# [Prompt]
Repeat every line of the items below without any change, but leave the pictures out of your answer.

──────── Records

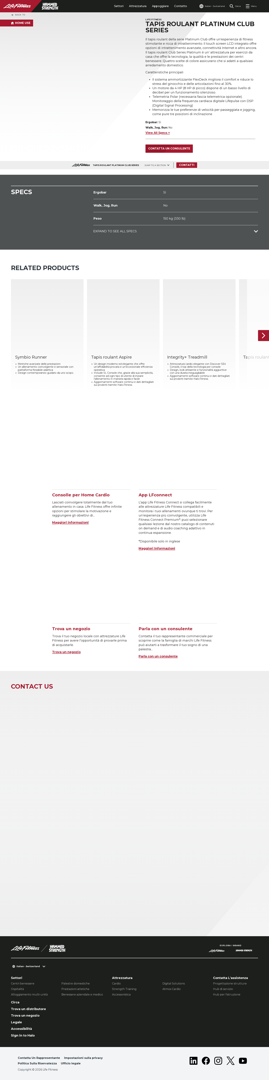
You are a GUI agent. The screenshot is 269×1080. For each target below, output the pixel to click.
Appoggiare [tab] (160, 6)
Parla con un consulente (158, 656)
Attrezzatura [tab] (138, 6)
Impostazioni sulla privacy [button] (83, 1058)
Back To (18, 15)
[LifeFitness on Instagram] (218, 1061)
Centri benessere (22, 983)
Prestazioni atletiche (75, 989)
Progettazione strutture (230, 983)
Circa (15, 1002)
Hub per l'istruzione (226, 994)
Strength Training (124, 989)
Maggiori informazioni (70, 522)
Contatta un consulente (169, 148)
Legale (16, 1022)
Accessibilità (21, 1029)
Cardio (116, 983)
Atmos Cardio (171, 989)
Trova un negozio (66, 652)
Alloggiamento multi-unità (29, 994)
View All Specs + (157, 132)
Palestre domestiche (75, 983)
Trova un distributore (28, 1009)
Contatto (180, 6)
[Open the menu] (251, 6)
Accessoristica (121, 994)
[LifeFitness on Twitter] (230, 1061)
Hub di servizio (223, 989)
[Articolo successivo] (263, 335)
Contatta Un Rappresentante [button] (39, 1058)
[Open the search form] (235, 6)
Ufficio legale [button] (71, 1063)
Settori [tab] (119, 6)
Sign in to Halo (23, 1035)
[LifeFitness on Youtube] (243, 1061)
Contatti (186, 165)
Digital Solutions (173, 983)
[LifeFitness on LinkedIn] (193, 1061)
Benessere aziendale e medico (82, 994)
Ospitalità (17, 989)
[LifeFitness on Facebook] (206, 1061)
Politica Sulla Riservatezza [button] (37, 1063)
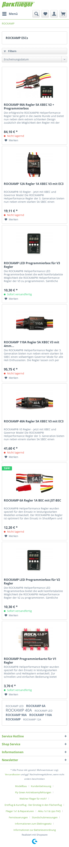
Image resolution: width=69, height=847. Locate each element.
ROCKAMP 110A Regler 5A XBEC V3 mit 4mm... (31, 344)
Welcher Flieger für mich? (33, 798)
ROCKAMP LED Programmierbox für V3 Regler (32, 265)
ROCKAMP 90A (16, 715)
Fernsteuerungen (18, 817)
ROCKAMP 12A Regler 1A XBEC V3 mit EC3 (33, 184)
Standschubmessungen (45, 817)
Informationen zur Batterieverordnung (34, 830)
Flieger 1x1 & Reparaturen (20, 811)
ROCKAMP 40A (19, 710)
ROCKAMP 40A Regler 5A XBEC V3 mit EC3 (33, 421)
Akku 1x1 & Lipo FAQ (49, 811)
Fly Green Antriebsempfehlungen (33, 792)
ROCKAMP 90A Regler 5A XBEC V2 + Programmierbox (29, 106)
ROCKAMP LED (15, 706)
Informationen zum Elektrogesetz (33, 823)
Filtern (10, 51)
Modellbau (21, 786)
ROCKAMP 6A (35, 706)
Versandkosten (12, 774)
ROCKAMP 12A (32, 719)
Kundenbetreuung (41, 786)
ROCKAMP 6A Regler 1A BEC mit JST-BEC (32, 500)
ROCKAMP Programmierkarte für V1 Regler (30, 660)
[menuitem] (10, 13)
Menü (10, 13)
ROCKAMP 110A (40, 715)
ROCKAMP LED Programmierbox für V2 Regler (32, 581)
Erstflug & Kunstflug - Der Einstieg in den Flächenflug (33, 805)
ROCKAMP (13, 719)
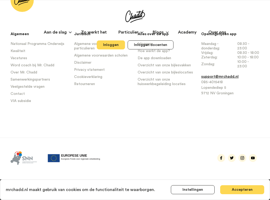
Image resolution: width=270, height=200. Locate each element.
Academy (188, 32)
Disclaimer (82, 62)
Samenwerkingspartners (30, 79)
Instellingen (192, 190)
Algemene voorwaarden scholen (101, 55)
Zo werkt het (94, 32)
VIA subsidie (21, 101)
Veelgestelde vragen (28, 87)
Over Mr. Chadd (24, 72)
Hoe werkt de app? (154, 51)
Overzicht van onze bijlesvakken (164, 65)
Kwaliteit (18, 51)
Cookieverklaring (88, 77)
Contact (18, 94)
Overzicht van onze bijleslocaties (165, 72)
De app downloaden (154, 58)
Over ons (217, 32)
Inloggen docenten (150, 45)
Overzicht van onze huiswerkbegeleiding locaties (162, 82)
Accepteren (242, 190)
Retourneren (84, 84)
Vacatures (19, 58)
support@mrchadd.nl (220, 76)
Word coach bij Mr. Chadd (32, 65)
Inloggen (111, 45)
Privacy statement (89, 70)
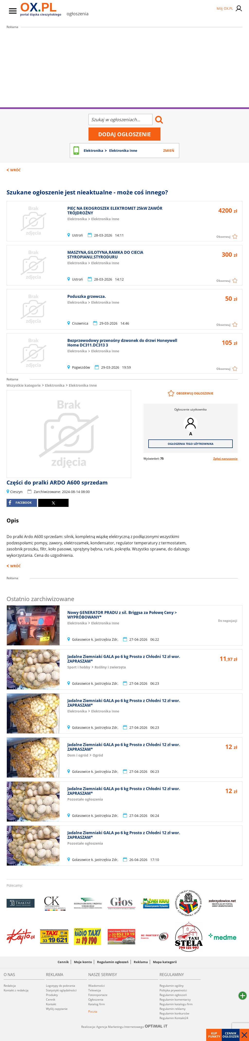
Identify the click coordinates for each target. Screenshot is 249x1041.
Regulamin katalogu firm (176, 1004)
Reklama (141, 962)
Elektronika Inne (83, 385)
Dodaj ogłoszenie (124, 134)
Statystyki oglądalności (61, 990)
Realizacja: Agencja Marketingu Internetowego (124, 1026)
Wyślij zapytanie (57, 1009)
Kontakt (51, 1004)
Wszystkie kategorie (24, 385)
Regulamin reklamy (173, 1009)
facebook (20, 502)
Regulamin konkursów (174, 1013)
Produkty (52, 995)
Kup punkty (214, 1035)
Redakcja (10, 986)
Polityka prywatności (173, 990)
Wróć (15, 170)
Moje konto (83, 962)
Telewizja (94, 990)
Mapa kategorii (165, 962)
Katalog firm (96, 1004)
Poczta (92, 1011)
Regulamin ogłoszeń (113, 962)
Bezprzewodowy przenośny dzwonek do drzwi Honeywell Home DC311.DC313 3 (122, 343)
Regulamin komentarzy (175, 999)
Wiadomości (96, 986)
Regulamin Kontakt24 (174, 1018)
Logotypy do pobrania (60, 986)
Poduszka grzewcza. (86, 296)
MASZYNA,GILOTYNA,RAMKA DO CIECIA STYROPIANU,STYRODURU (105, 255)
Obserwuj (223, 237)
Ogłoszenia (95, 999)
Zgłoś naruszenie (225, 459)
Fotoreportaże (97, 995)
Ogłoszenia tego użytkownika (190, 444)
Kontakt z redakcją (16, 990)
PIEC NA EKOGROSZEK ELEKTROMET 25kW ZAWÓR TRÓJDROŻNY (114, 211)
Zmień (168, 150)
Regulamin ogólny (172, 986)
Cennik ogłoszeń (230, 1035)
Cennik (63, 962)
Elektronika (54, 385)
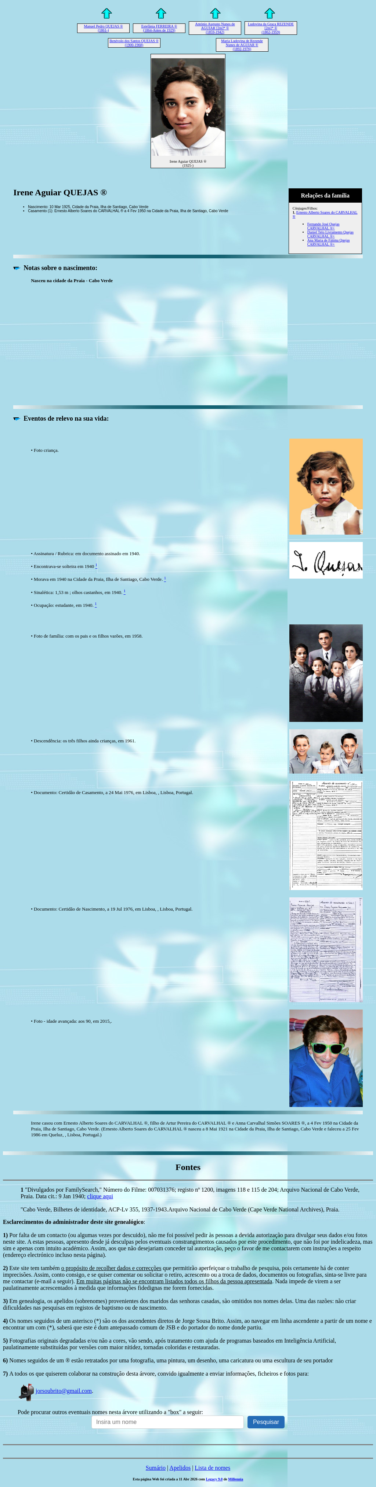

────────────────

# [Completed exercise]
You are a GUI agent. The screenshot is 269×1080. For each target below, output the pixel to click.
Appoggiare [tab] (160, 6)
Parla con un consulente (158, 656)
Attrezzatura [tab] (138, 6)
Impostazioni sulla privacy [button] (83, 1058)
Back To (18, 15)
[LifeFitness on Instagram] (218, 1061)
Centri benessere (22, 983)
Prestazioni atletiche (75, 989)
Progettazione strutture (230, 983)
Circa (15, 1002)
Hub per l'istruzione (226, 994)
Strength Training (124, 989)
Maggiori informazioni (70, 522)
Contatta un consulente (169, 148)
Legale (16, 1022)
Accessibilità (21, 1029)
Cardio (116, 983)
Atmos Cardio (171, 989)
Trova un negozio (66, 652)
Alloggiamento multi-unità (29, 994)
View All Specs + (157, 132)
Palestre domestiche (75, 983)
Trova un distributore (28, 1009)
Contatto (180, 6)
[Open the menu] (251, 6)
Accessoristica (121, 994)
[LifeFitness on Twitter] (230, 1061)
Hub di servizio (223, 989)
[Articolo successivo] (263, 335)
Contatta Un Rappresentante [button] (39, 1058)
[Open the search form] (235, 6)
Ufficio legale [button] (71, 1063)
Settori [tab] (119, 6)
Sign in to Halo (23, 1035)
[LifeFitness on Youtube] (243, 1061)
Contatti (186, 165)
Digital Solutions (173, 983)
[LifeFitness on LinkedIn] (193, 1061)
Benessere aziendale e medico (82, 994)
Ospitalità (17, 989)
[LifeFitness on Facebook] (206, 1061)
Politica Sulla Riservatezza [button] (37, 1063)
Image resolution: width=69, height=847. Locate each element.
ROCKAMP 110A Regler 5A XBEC V3 mit 4mm... (31, 344)
Welcher Flieger für mich? (33, 798)
ROCKAMP LED Programmierbox für V3 Regler (32, 265)
ROCKAMP 90A (16, 715)
Fernsteuerungen (18, 817)
ROCKAMP 12A Regler 1A XBEC V3 mit EC3 (33, 184)
Standschubmessungen (45, 817)
Informationen zur Batterieverordnung (34, 830)
Flieger 1x1 & Reparaturen (20, 811)
ROCKAMP 40A (19, 710)
ROCKAMP 40A Regler 5A XBEC V3 mit EC3 (33, 421)
Akku 1x1 & Lipo FAQ (49, 811)
Fly Green Antriebsempfehlungen (33, 792)
ROCKAMP 90A Regler 5A XBEC V2 + Programmierbox (29, 106)
ROCKAMP LED (15, 706)
Informationen zum Elektrogesetz (33, 823)
Filtern (10, 51)
Modellbau (21, 786)
ROCKAMP 6A (35, 706)
Versandkosten (12, 774)
ROCKAMP 12A (32, 719)
Kundenbetreuung (41, 786)
ROCKAMP 6A Regler 1A BEC mit JST-BEC (32, 500)
ROCKAMP Programmierkarte für V1 Regler (30, 660)
[menuitem] (10, 13)
Menü (10, 13)
ROCKAMP 110A (40, 715)
ROCKAMP LED Programmierbox für V2 Regler (32, 581)
Erstflug & Kunstflug - Der Einstieg in den Flächenflug (33, 805)
ROCKAMP (13, 719)
Image resolution: width=270, height=200. Locate each element.
Academy (188, 32)
Disclaimer (82, 62)
Samenwerkingspartners (30, 79)
Instellingen (192, 190)
Algemene voorwaarden scholen (101, 55)
Zo werkt het (94, 32)
VIA subsidie (21, 101)
Veelgestelde vragen (28, 87)
Over Mr. Chadd (24, 72)
Hoe werkt de app? (154, 51)
Overzicht van onze bijlesvakken (164, 65)
Kwaliteit (18, 51)
Cookieverklaring (88, 77)
Contact (18, 94)
Overzicht van onze bijleslocaties (165, 72)
De app downloaden (154, 58)
Over ons (217, 32)
Inloggen docenten (150, 45)
Overzicht van onze huiswerkbegeleiding locaties (162, 82)
Accepteren (242, 190)
Retourneren (84, 84)
Vacatures (19, 58)
support@mrchadd.nl (220, 76)
Word coach bij Mr. Chadd (32, 65)
Inloggen (111, 45)
Privacy statement (89, 70)
Identify the click coordinates for each target. Screenshot is 249x1041.
Regulamin katalogu firm (176, 1004)
Reklama (141, 962)
Elektronika Inne (83, 385)
Dodaj ogłoszenie (124, 134)
Statystyki oglądalności (61, 990)
Realizacja: Agencja Marketingu Internetowego (124, 1026)
Wyślij zapytanie (57, 1009)
Kontakt (51, 1004)
Wszystkie kategorie (24, 385)
Regulamin reklamy (173, 1009)
facebook (20, 502)
Regulamin konkursów (174, 1013)
Produkty (52, 995)
Kup punkty (214, 1035)
Redakcja (10, 986)
Polityka prywatności (173, 990)
Wróć (15, 170)
Moje konto (83, 962)
Telewizja (94, 990)
Mapa kategorii (165, 962)
Katalog firm (96, 1004)
Poczta (92, 1011)
Regulamin ogłoszeń (113, 962)
Bezprzewodowy przenośny dzwonek do drzwi Honeywell Home DC311.DC313 3 (122, 343)
Regulamin komentarzy (175, 999)
Wiadomości (96, 986)
Regulamin Kontakt24 (174, 1018)
Logotypy do pobrania (60, 986)
Poduszka grzewcza. (86, 296)
MASZYNA,GILOTYNA,RAMKA DO CIECIA STYROPIANU,STYRODURU (105, 255)
Obserwuj (223, 237)
Ogłoszenia (95, 999)
Zgłoś naruszenie (225, 459)
Fotoreportaże (97, 995)
Ogłoszenia tego użytkownika (190, 444)
Kontakt z redakcją (16, 990)
PIEC NA EKOGROSZEK ELEKTROMET 25kW ZAWÓR TRÓJDROŻNY (114, 211)
Zmień (168, 150)
Regulamin ogólny (172, 986)
Cennik ogłoszeń (230, 1035)
Cennik (63, 962)
Elektronika (54, 385)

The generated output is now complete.